= Pre-Hilalian Urban Arabic dialects =

Continuum of dialects of Arabic from North Africa

The Pre-Hilalian Urban Arabic dialects are a continuum of Arabic dialects native to North Africa. They constitute, along with the Pre-Hilalian dialects, the larger Maghrebi Arabic family, and result from the first phase of Arabization in the area - before the 12th century - as well as from the establishment of communities of refugees from Al-Andalus, whose languages were close to it.

These dialects are to be distinguished from modern urban koinés, the majority in cities, resulting from the establishment of populations of rural origin in the city and whose characteristics are mainly Hilalian.

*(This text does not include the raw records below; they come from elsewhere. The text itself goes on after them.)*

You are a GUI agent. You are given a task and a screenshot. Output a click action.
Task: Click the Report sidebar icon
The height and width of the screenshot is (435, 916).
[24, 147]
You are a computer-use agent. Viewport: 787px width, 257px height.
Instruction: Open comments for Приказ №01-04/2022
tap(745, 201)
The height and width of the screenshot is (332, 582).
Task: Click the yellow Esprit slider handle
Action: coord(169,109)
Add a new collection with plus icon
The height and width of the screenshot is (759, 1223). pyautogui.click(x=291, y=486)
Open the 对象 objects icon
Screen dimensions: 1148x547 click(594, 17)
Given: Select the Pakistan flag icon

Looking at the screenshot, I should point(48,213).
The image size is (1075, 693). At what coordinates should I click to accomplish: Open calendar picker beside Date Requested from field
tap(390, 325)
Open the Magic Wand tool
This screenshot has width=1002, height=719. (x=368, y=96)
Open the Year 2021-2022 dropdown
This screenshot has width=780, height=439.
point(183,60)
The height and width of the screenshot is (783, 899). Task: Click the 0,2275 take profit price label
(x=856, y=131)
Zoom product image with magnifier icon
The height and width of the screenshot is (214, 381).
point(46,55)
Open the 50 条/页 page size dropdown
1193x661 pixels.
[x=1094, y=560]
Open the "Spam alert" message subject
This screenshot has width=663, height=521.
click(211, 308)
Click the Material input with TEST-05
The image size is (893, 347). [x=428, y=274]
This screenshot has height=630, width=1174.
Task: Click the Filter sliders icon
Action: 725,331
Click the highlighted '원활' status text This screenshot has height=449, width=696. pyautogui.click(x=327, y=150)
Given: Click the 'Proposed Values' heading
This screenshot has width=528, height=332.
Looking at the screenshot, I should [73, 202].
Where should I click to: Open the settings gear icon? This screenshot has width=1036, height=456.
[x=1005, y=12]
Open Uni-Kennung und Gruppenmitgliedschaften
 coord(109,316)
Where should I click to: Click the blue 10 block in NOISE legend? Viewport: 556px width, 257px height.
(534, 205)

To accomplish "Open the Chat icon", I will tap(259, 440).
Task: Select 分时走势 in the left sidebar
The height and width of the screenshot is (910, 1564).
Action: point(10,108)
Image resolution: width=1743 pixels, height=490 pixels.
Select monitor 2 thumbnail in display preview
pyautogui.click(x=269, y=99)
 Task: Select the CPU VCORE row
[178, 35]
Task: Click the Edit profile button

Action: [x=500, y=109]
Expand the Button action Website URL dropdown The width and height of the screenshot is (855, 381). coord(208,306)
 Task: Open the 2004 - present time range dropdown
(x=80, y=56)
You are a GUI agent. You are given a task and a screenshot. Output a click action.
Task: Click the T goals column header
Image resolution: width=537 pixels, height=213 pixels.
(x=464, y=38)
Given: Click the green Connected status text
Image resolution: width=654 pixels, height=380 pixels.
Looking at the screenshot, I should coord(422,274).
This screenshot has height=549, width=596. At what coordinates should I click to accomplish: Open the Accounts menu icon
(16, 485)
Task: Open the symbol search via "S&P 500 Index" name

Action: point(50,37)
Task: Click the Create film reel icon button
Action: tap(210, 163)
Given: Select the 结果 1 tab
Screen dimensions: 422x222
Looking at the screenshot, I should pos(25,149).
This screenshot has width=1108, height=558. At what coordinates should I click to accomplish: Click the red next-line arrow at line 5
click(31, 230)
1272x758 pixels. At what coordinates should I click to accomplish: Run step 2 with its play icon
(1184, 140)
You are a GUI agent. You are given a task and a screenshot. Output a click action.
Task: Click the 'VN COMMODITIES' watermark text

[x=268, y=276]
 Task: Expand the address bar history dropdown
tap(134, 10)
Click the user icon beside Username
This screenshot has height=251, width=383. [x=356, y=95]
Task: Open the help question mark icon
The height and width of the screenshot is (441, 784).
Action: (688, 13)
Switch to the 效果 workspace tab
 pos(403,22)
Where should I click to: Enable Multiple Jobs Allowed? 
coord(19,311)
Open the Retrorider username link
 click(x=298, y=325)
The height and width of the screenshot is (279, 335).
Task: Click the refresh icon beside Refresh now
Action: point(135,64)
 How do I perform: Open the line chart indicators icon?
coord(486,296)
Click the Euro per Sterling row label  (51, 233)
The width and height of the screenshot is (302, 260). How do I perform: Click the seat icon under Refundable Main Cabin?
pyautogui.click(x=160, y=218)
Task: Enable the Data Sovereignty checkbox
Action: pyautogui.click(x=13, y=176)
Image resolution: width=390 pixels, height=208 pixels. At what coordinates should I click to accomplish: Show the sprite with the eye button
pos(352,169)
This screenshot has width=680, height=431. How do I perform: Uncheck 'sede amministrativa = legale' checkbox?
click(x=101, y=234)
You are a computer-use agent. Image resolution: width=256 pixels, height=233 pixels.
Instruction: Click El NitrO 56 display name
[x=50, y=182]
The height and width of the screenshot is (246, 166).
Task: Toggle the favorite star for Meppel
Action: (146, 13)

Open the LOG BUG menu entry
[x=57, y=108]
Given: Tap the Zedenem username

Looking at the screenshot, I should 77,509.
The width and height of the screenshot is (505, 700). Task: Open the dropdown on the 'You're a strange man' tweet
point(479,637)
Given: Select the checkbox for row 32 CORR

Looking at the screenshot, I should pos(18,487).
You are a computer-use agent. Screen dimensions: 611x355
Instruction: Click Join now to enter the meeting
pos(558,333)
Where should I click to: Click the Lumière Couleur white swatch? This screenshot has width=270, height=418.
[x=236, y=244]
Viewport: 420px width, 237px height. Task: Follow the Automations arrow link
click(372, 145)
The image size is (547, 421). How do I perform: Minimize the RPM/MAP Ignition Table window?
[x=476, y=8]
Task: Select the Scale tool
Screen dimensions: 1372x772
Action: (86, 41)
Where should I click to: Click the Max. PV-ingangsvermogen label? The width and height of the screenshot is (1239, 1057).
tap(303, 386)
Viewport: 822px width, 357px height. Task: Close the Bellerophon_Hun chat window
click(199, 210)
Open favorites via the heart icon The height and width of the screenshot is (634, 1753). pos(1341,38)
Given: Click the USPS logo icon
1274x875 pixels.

Like all Pre-Hilalian dialects, the Pre-Hilalian Urban dialects belong to two distinct groups: a first group is related to Eastern Pre-Hilalian dialects (Constantinois, Tunisia and Tripolitania, corresponding to the old Ifriqiya), characterized by the preservation of three long vowels, while that the second group is related to Western dialects (Algiers, Oran and Morocco), characterized by the existence of two long vowels and having developed an indefinite article by combining the Arabic numeral waḥed (one) and the definite article el- (example : waḥed el-mra - "a woman", lit. "one the woman").